• **PROVIDED DATA**
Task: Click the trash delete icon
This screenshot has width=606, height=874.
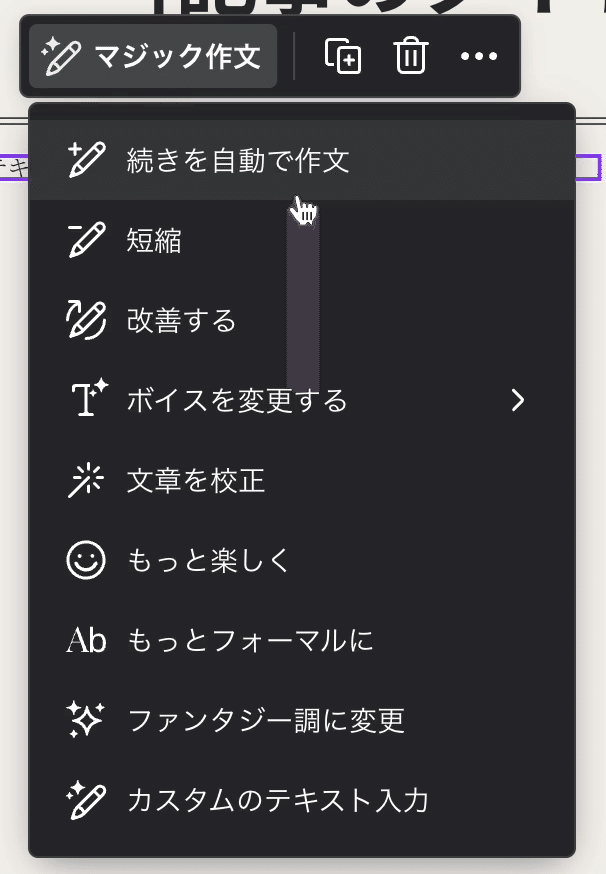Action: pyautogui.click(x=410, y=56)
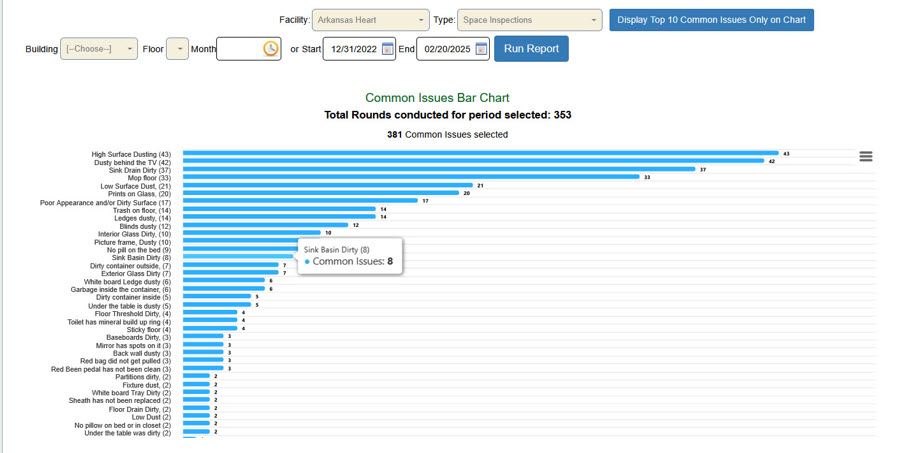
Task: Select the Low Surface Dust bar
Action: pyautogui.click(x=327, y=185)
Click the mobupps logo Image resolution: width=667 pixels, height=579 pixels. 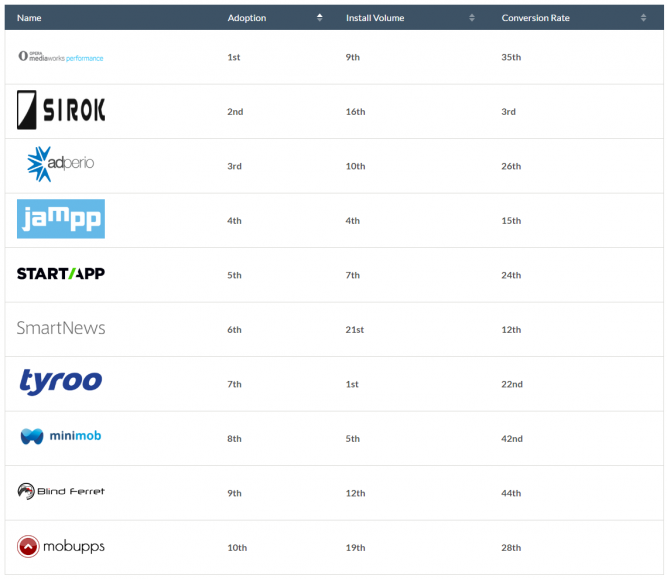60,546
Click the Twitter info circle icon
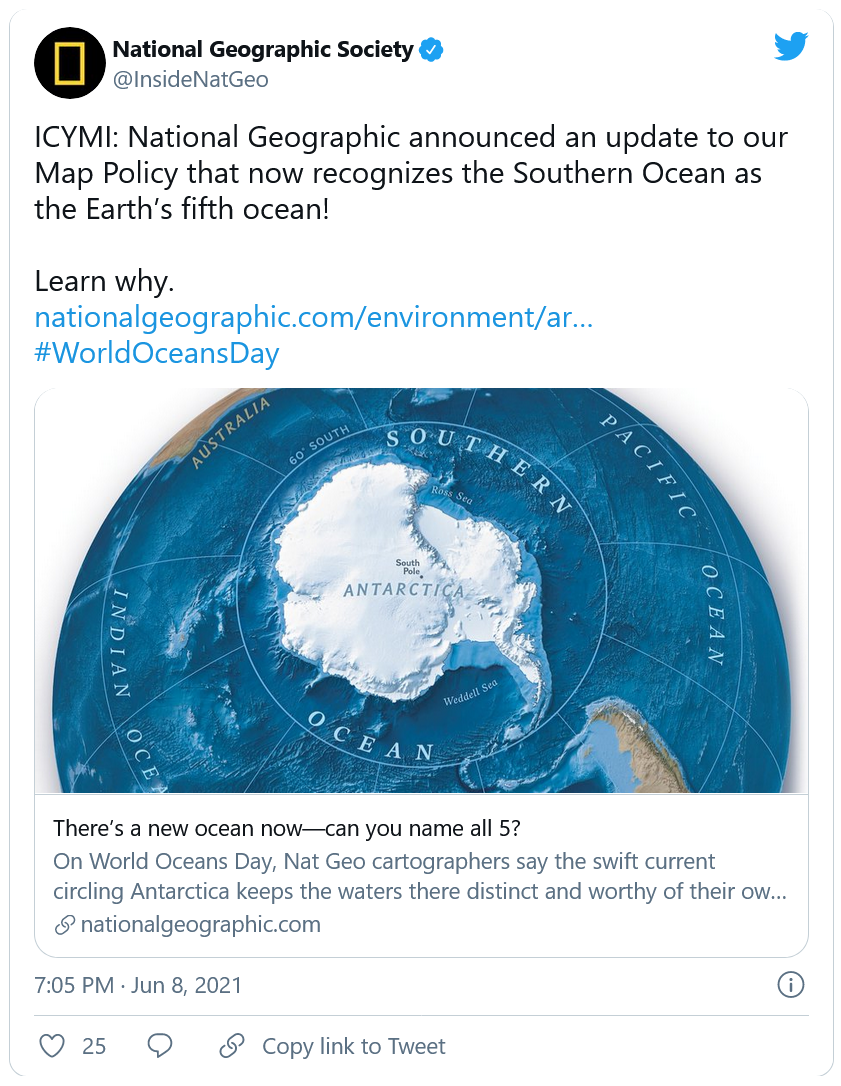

• **YOUR INSTRUCTIONS**
Check each line of the listing for "icon". Show those that have it.

• **ANSWER TO THIS EXERCISE**
Task: Click the trash delete icon
Click the Twitter info circle icon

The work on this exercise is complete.